## WHAT IS NEEDED
Without the images, output every record exactly as it appears.

Pixel coordinate grounding data:
▬▬▬▬▬▬▬▬▬▬
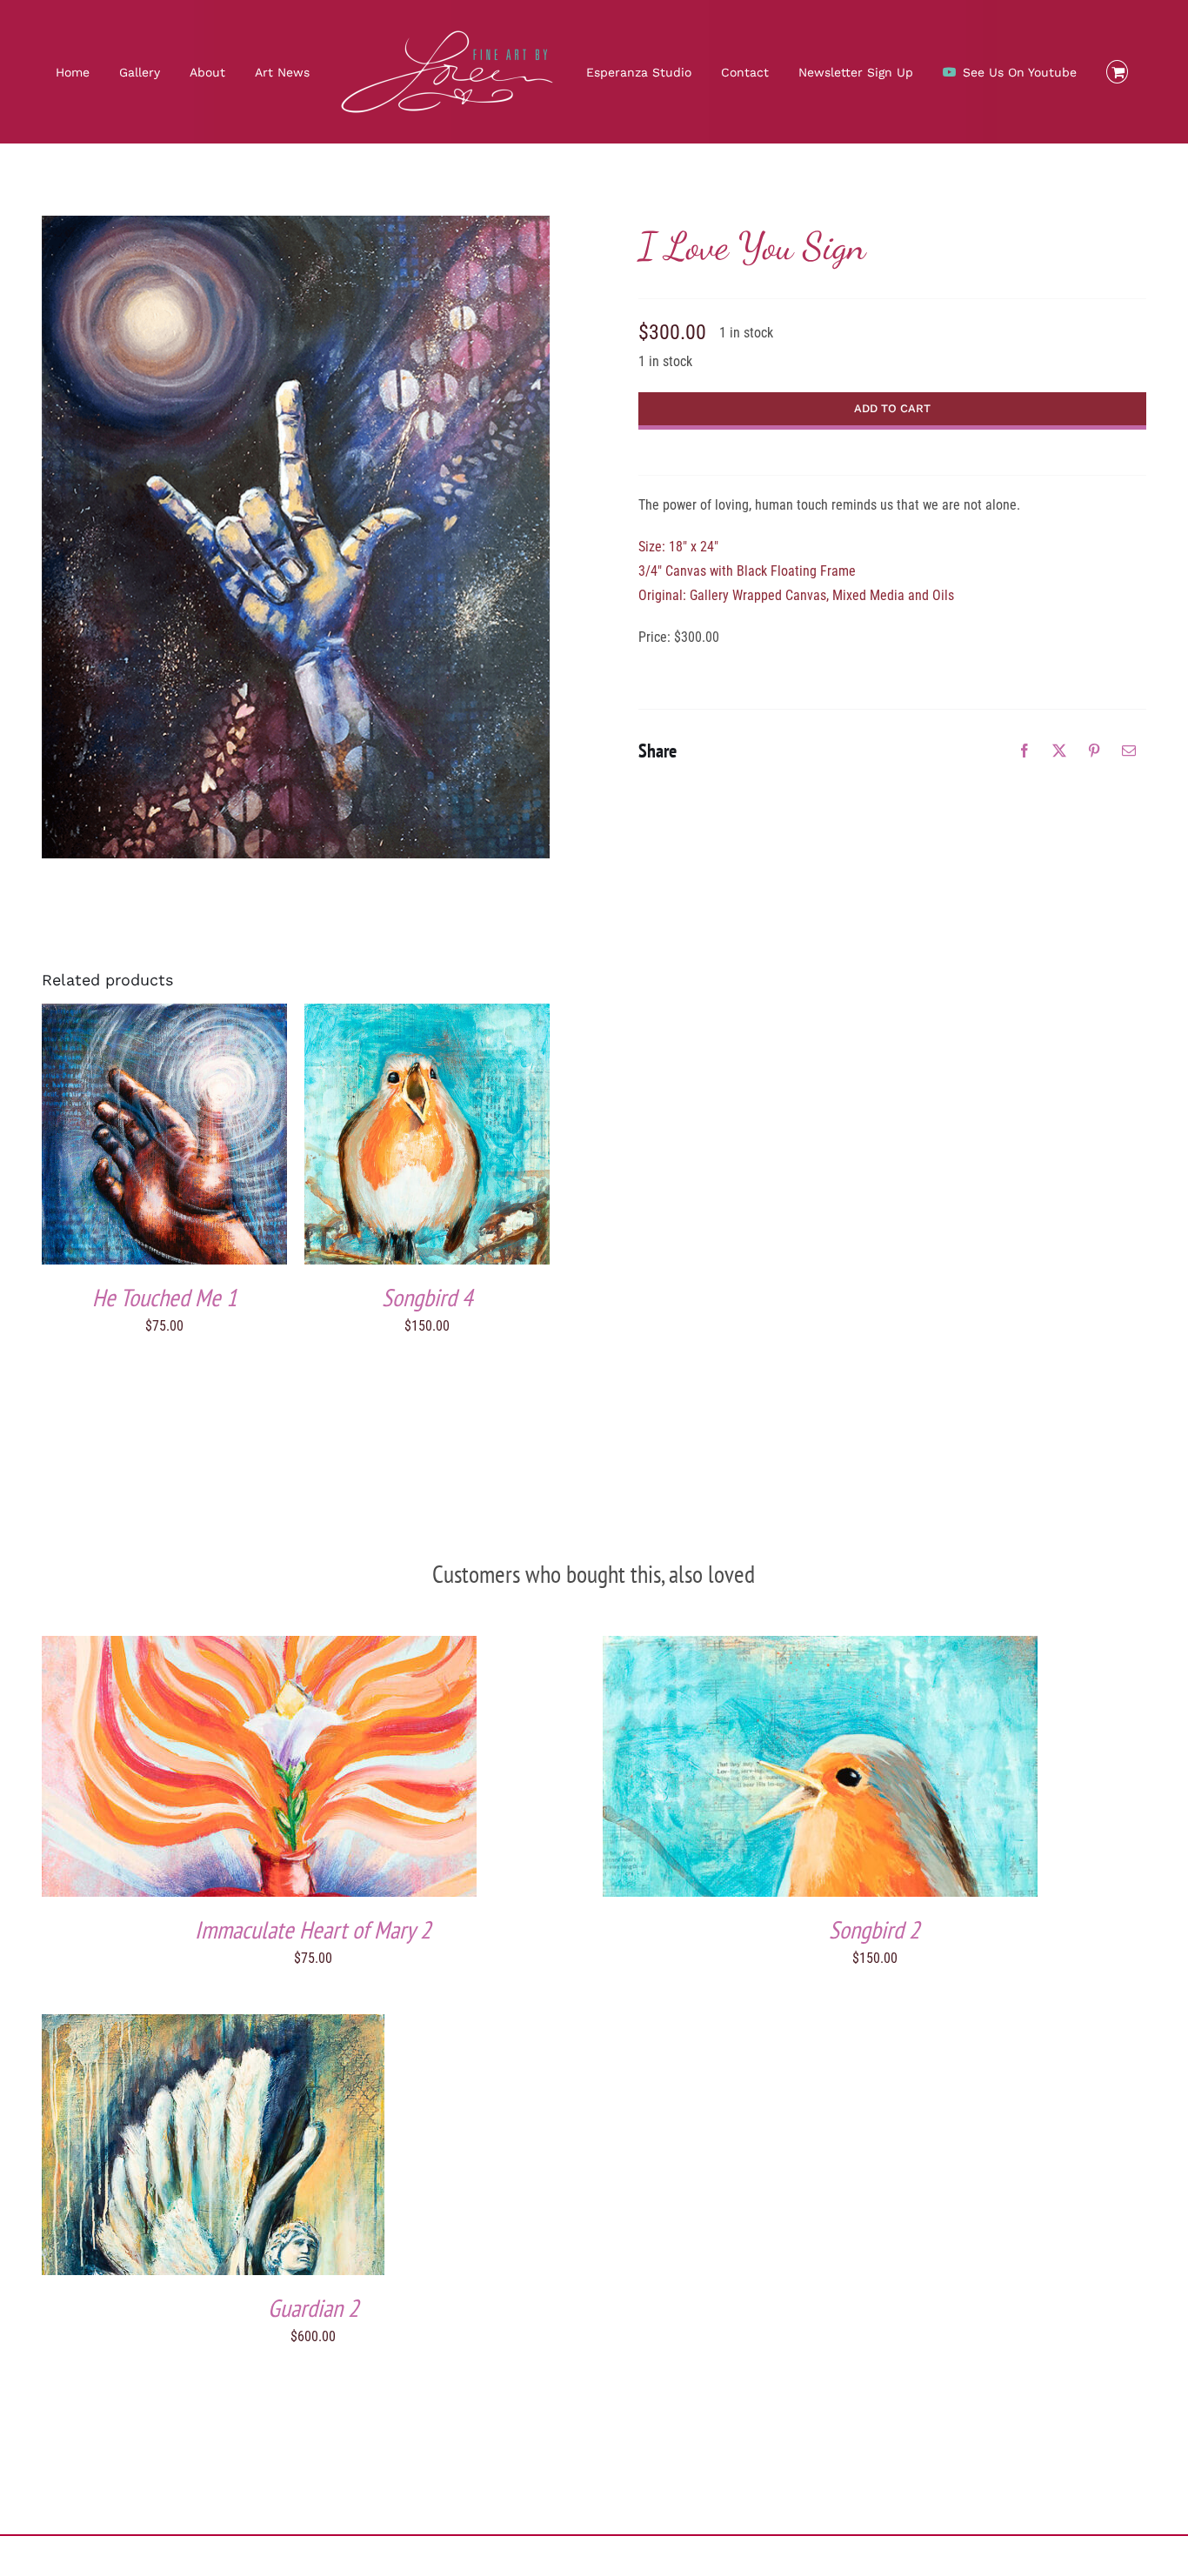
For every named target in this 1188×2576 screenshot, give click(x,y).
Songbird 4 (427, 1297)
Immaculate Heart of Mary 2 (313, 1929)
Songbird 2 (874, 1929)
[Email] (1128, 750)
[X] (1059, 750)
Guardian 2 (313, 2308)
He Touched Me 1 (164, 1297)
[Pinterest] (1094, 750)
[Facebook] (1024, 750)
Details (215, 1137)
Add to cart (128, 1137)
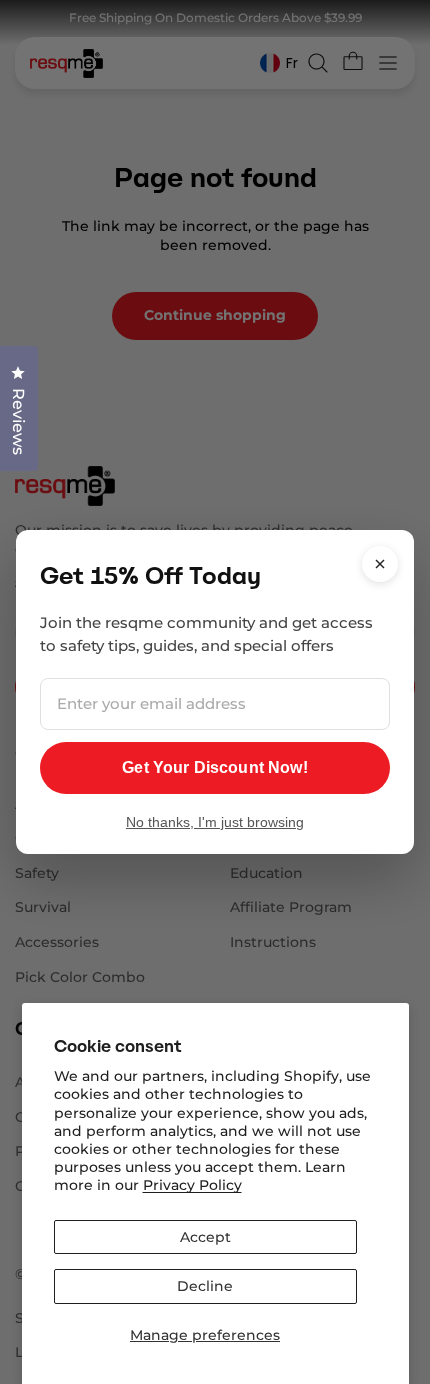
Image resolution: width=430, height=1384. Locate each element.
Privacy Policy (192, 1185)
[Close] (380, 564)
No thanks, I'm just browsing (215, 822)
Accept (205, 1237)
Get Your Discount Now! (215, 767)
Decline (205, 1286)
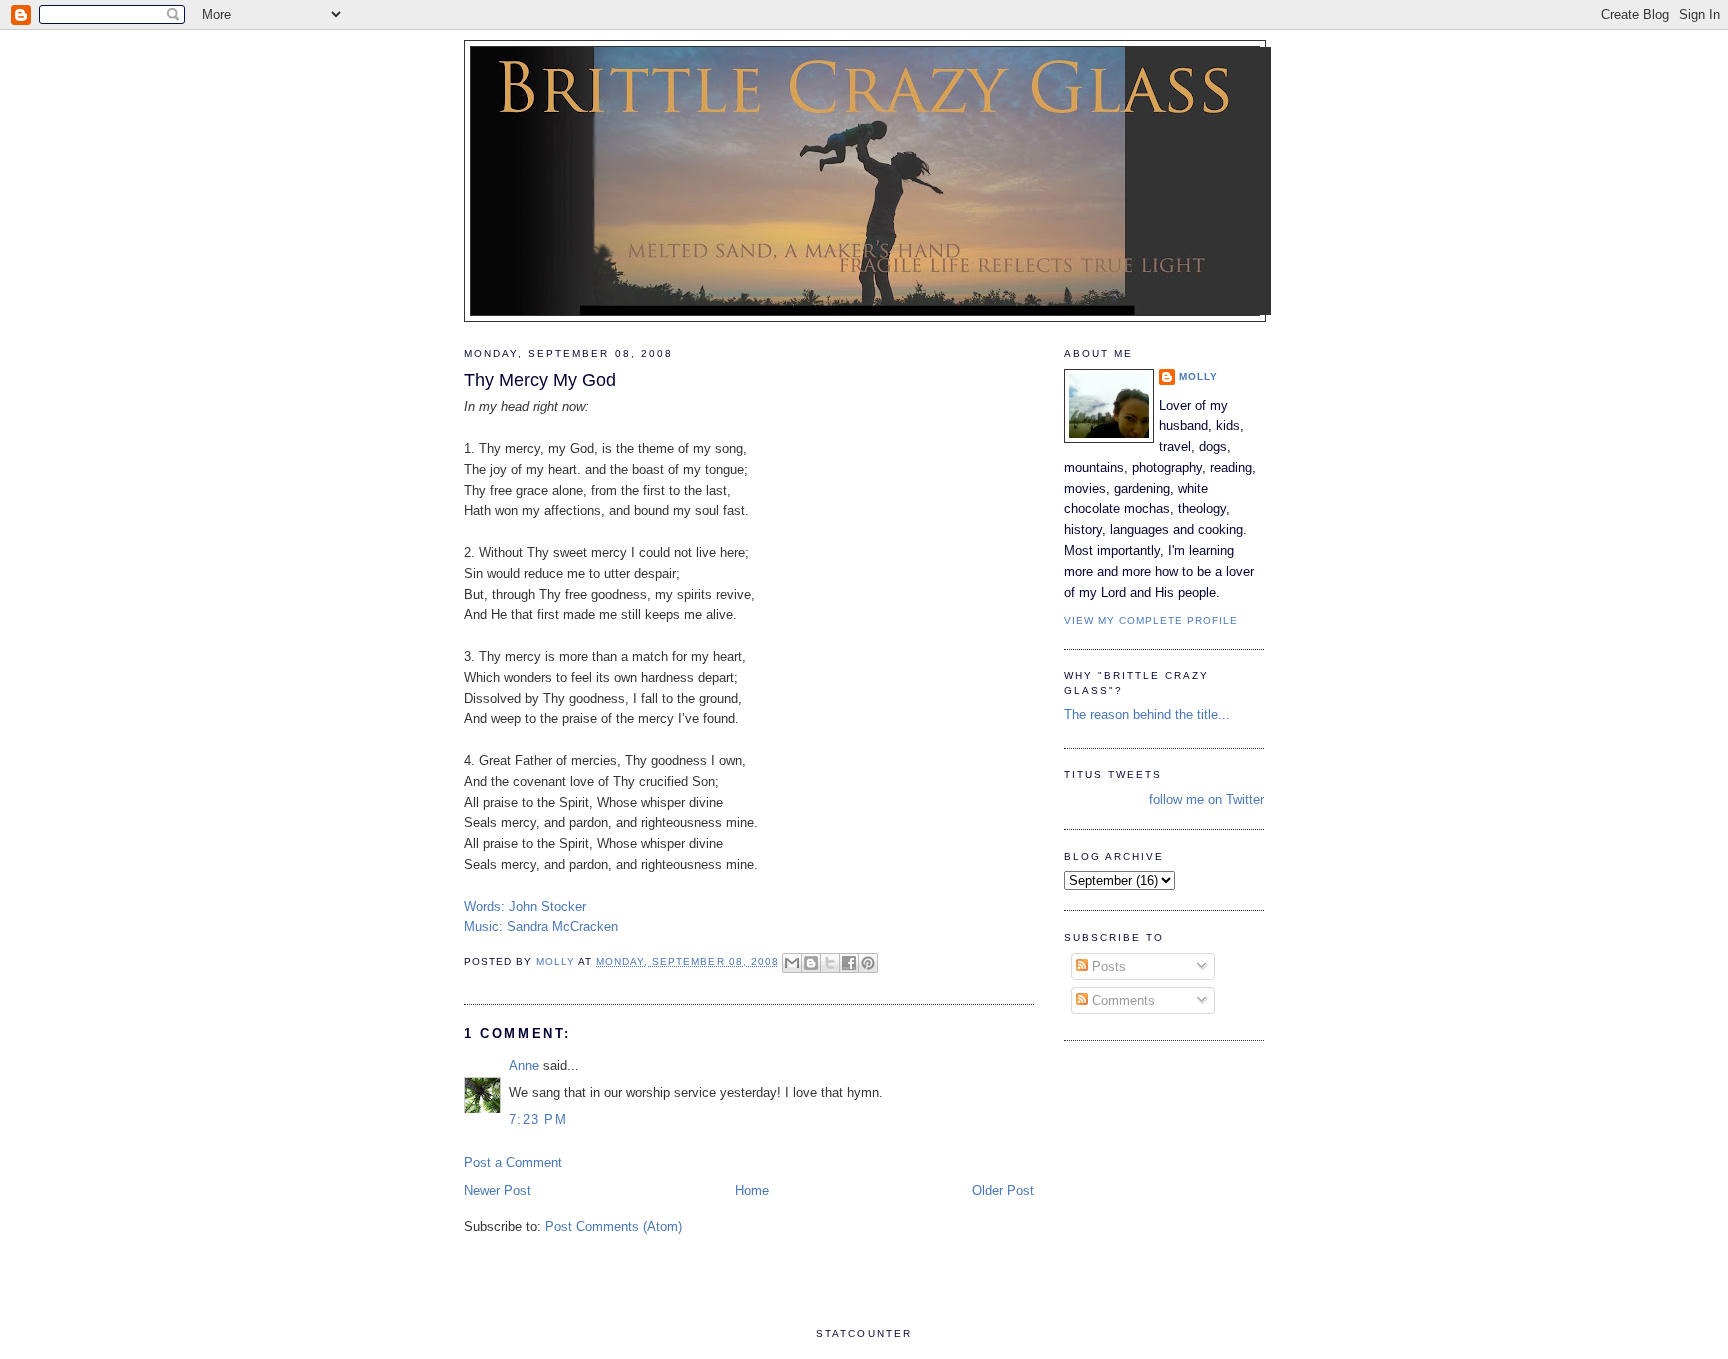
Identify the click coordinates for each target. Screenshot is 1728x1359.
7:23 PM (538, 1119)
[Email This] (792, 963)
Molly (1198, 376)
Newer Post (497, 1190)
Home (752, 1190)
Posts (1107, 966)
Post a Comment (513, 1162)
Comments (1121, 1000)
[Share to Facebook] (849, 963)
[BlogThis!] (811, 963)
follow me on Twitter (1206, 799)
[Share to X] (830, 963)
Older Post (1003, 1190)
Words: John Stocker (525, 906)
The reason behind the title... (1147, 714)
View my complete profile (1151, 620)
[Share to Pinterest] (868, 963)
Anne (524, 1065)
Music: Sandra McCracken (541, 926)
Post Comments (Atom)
▬▬▬▬▬▬▬▬▬▬
## SOLUTION TO THIS TASK
For every named target in this 1188×2576 screenshot, give click(x,y).
Songbird 4 (427, 1297)
Immaculate Heart of Mary 2 (313, 1929)
Songbird 2 (874, 1929)
[Email] (1128, 750)
[X] (1059, 750)
Guardian 2 (313, 2308)
He Touched Me 1 (164, 1297)
[Pinterest] (1094, 750)
[Facebook] (1024, 750)
Details (215, 1137)
Add to cart (128, 1137)
Image resolution: width=430, height=1384. Locate each element.
Privacy Policy (192, 1185)
[Close] (380, 564)
No thanks, I'm just browsing (215, 822)
Accept (205, 1237)
Get Your Discount Now! (215, 767)
Decline (205, 1286)
Identify the click coordinates for each target. Screenshot is 1728x1359.
7:23 PM (538, 1119)
[Email This] (792, 963)
Molly (1198, 376)
Newer Post (497, 1190)
Home (752, 1190)
Posts (1107, 966)
Post a Comment (513, 1162)
Comments (1121, 1000)
[Share to Facebook] (849, 963)
[BlogThis!] (811, 963)
follow me on Twitter (1206, 799)
[Share to X] (830, 963)
Older Post (1003, 1190)
Words: John Stocker (525, 906)
The reason behind the title... (1147, 714)
View my complete profile (1151, 620)
[Share to Pinterest] (868, 963)
Anne (524, 1065)
Music: Sandra McCracken (541, 926)
Post Comments (Atom)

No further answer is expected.